В очередной сеанс Зорге передал через Бернхарда радиограмму в Центр:

"Связался с Одзаки и после основательной проверки опять решил привлечь его к работе. Это очень верный, умный человек. Занимает видное положение в крупной газете, имеет широкий круг знакомств".

* * *

Посыльный — мальчишка в голубой ливрее и белых перчатках — разыскал Зорге в вестибюле отеля.

— Господин! — Грум склонился в почтительном поклоне. — Вас просят к телефону!

Кланяясь, он пятился назад, показывая путь к аппарату.

— Говорит секретарь посла, — отозвалось в трубке. — Его превосходительство хочет побеседовать с вами сегодня вечером. Если вам удобно, в девятнадцать часов.

— Благодарю вас, непременно буду, — ответил Рихард.

Что мог означать этот неожиданный вызов? Германский посол Герберт Дирксен получил назначение в Токио лишь недавно. До этого он был послом в Москве. В Токио они виделись только однажды: когда новый посол принимал корреспондентов, представляющих в Японии немецкую прессу.

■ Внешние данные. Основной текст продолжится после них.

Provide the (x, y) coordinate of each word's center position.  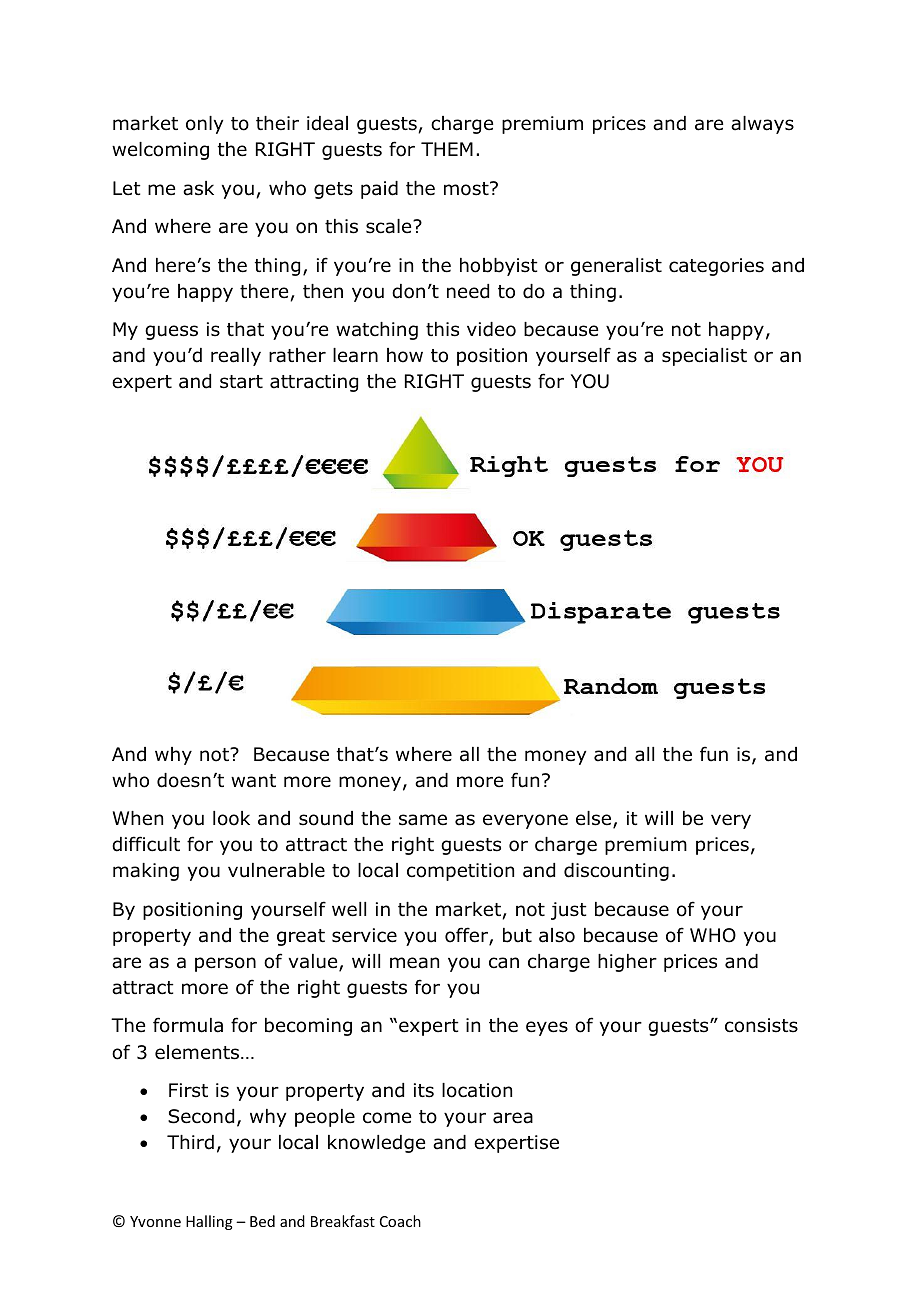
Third (190, 1142)
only (204, 125)
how (405, 355)
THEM (447, 149)
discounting (616, 872)
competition (460, 872)
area (513, 1118)
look (231, 818)
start (241, 382)
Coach (400, 1221)
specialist (704, 357)
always (762, 125)
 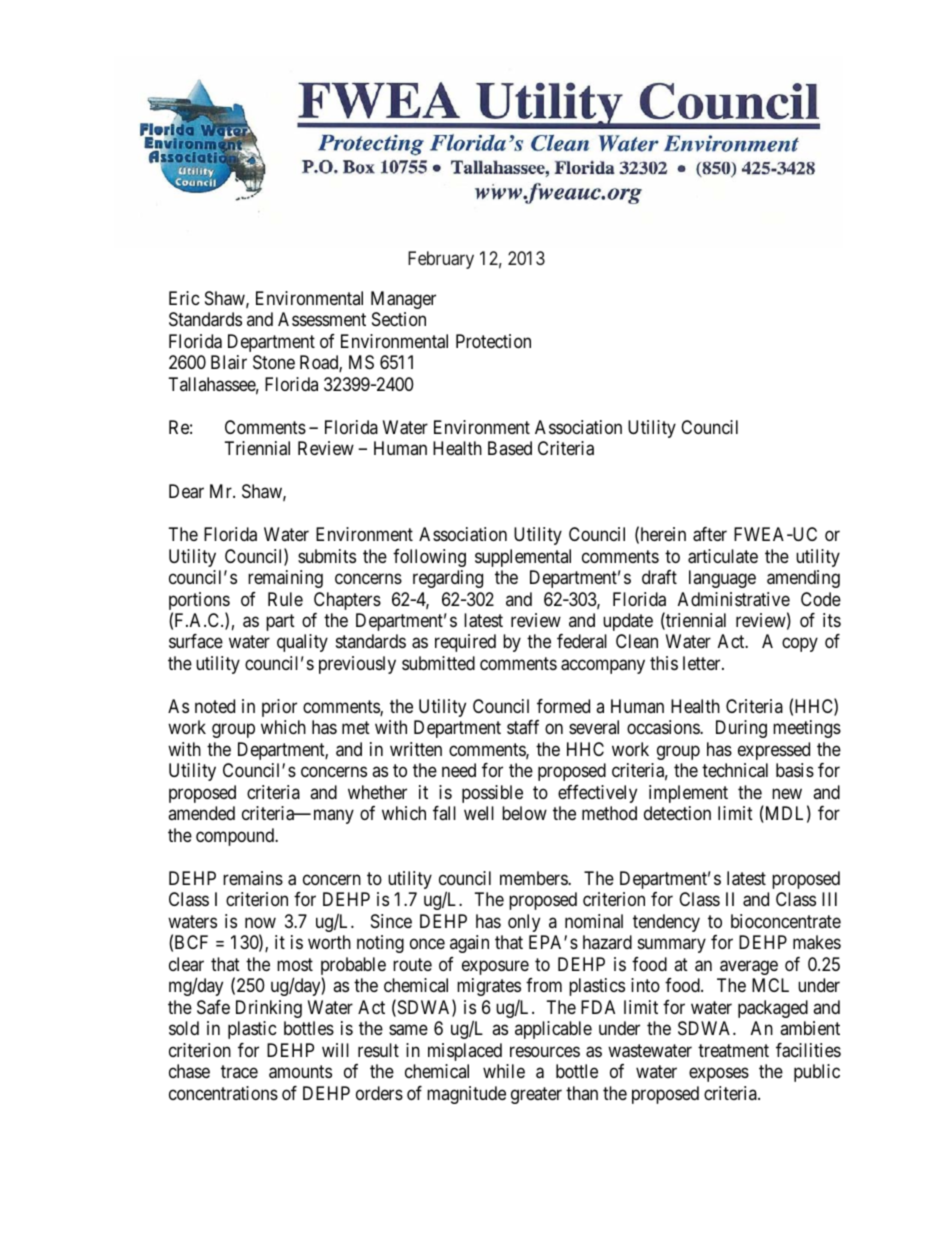 What do you see at coordinates (719, 1075) in the screenshot?
I see `exposes` at bounding box center [719, 1075].
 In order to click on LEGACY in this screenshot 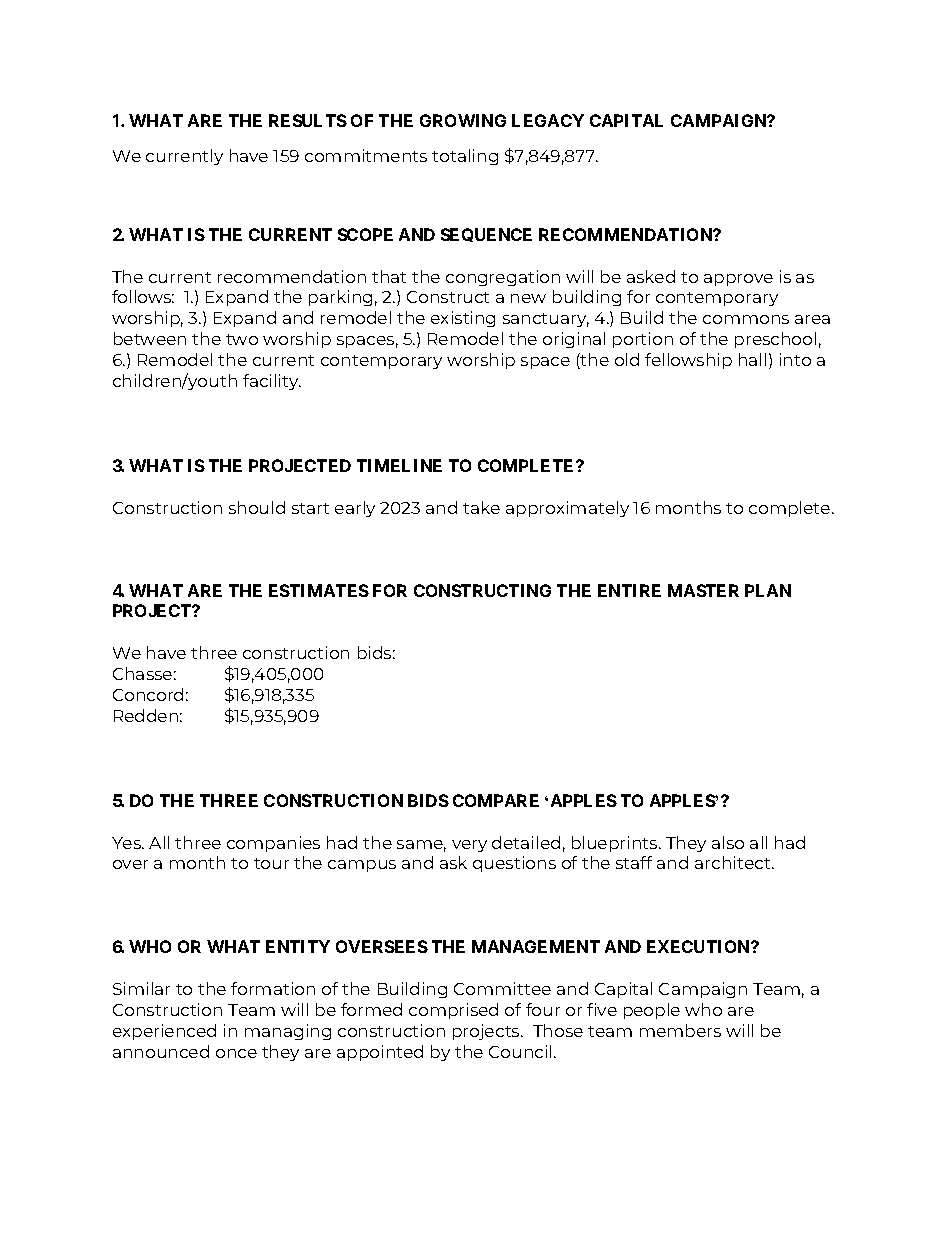, I will do `click(548, 120)`.
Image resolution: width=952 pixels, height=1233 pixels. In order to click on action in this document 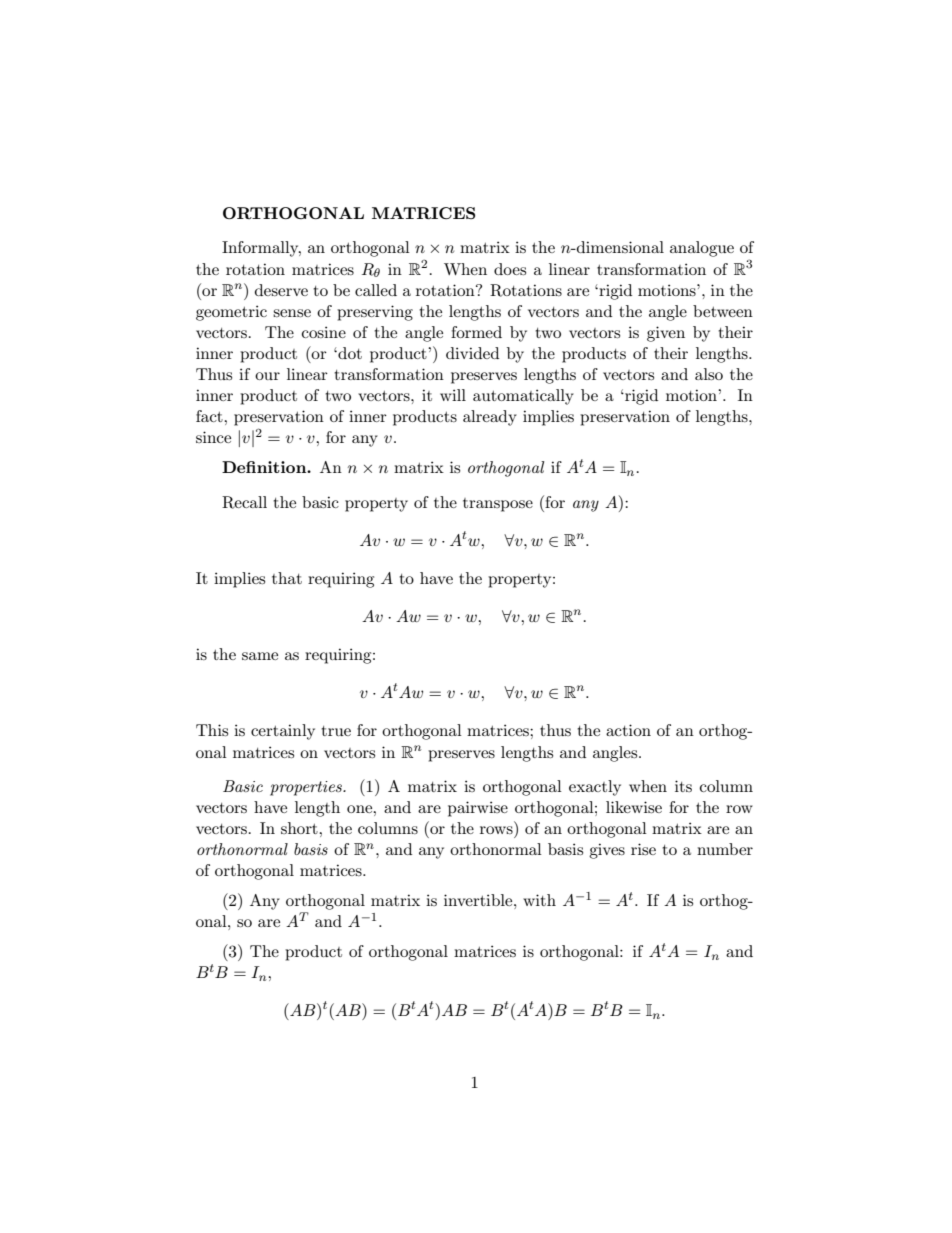, I will do `click(628, 730)`.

Вместе с Зорге нанесли тогда протокольный визит корреспондент центрального органа нацистской партии "Фёлькишер беобахтер" принц фон Урах, хваставшийся тем, что доводится кузеном бельгийскому королю; корреспондент "Кёльнишер цайтунг" старик Фриц Гердер, бывший офицер вильгельмовской армии, проведший несколько лет в русском плену (Гердер не скрывал своих антипатий к нацистам, а заодно и к Зорге), а так же руководитель токийского отделения официального германского телеграфного агентства Дойче Нахрихтен Бюро (ДНБ), глава нацистской организации немецкой колонии в Токио Виссе. Рихарду было известно, что этот маленький "фюрер" был разведчиком.

Беседа с послом протекала тогда сухо, официально и совсем недолго: каждому Дирксен уделил не более минуты.

Конечно, Зорге располагал сведениями о новом после. Герберт Дирксен был из той породы старых немецких дипломатов, услугами которых охотно пользовались нацисты. Он имел связи в берлинской верхушке, владел огромным поместьем. Что ж, это было в порядке вещей. К примеру, его коллега германский посол в Лондоне, претендент на пост министра иностранных дел рейха Иоахим фон Риббентроп тоже завоевал покровительство Гитлера не только покорной службой, но и кошельком. В молодости Риббентроп коммивояжером разъезжал по Европе с чемоданом, набитым рекламными коньячно-водочными изделиями немецких и французских фирм, сколотил энную сумму и сделал верную ставку — стал субсидировать фашиствующего фельдфебеля.

Рихард знал, что Гитлер проводил чистку старого аппарата Министерства иностранных дел, выдвигал на дипломатическую службу только верных подручных из СС и СА. Если он сохранил Дирксена — это неспроста: у германского посла какие-то заслуги перед фашизмом…

Но что все-таки произошло: почему Дирксен вдруг пожелал встретиться именно с корреспондентом "Франкфуртер цайтунг"? Может быть, посол хочет сделать важное заявление для печати? Но Рихард еще новичок в Японии, и вряд ли Дирксен остановил бы в этом деле свой выбор на нем. Тогда что же? В Берлине докопались до его прошлого? В чем-то заподозрили, и посол потребует немедленно покинуть страну? Неужели так тщательно разработанная операция провалилась, даже не начавшись?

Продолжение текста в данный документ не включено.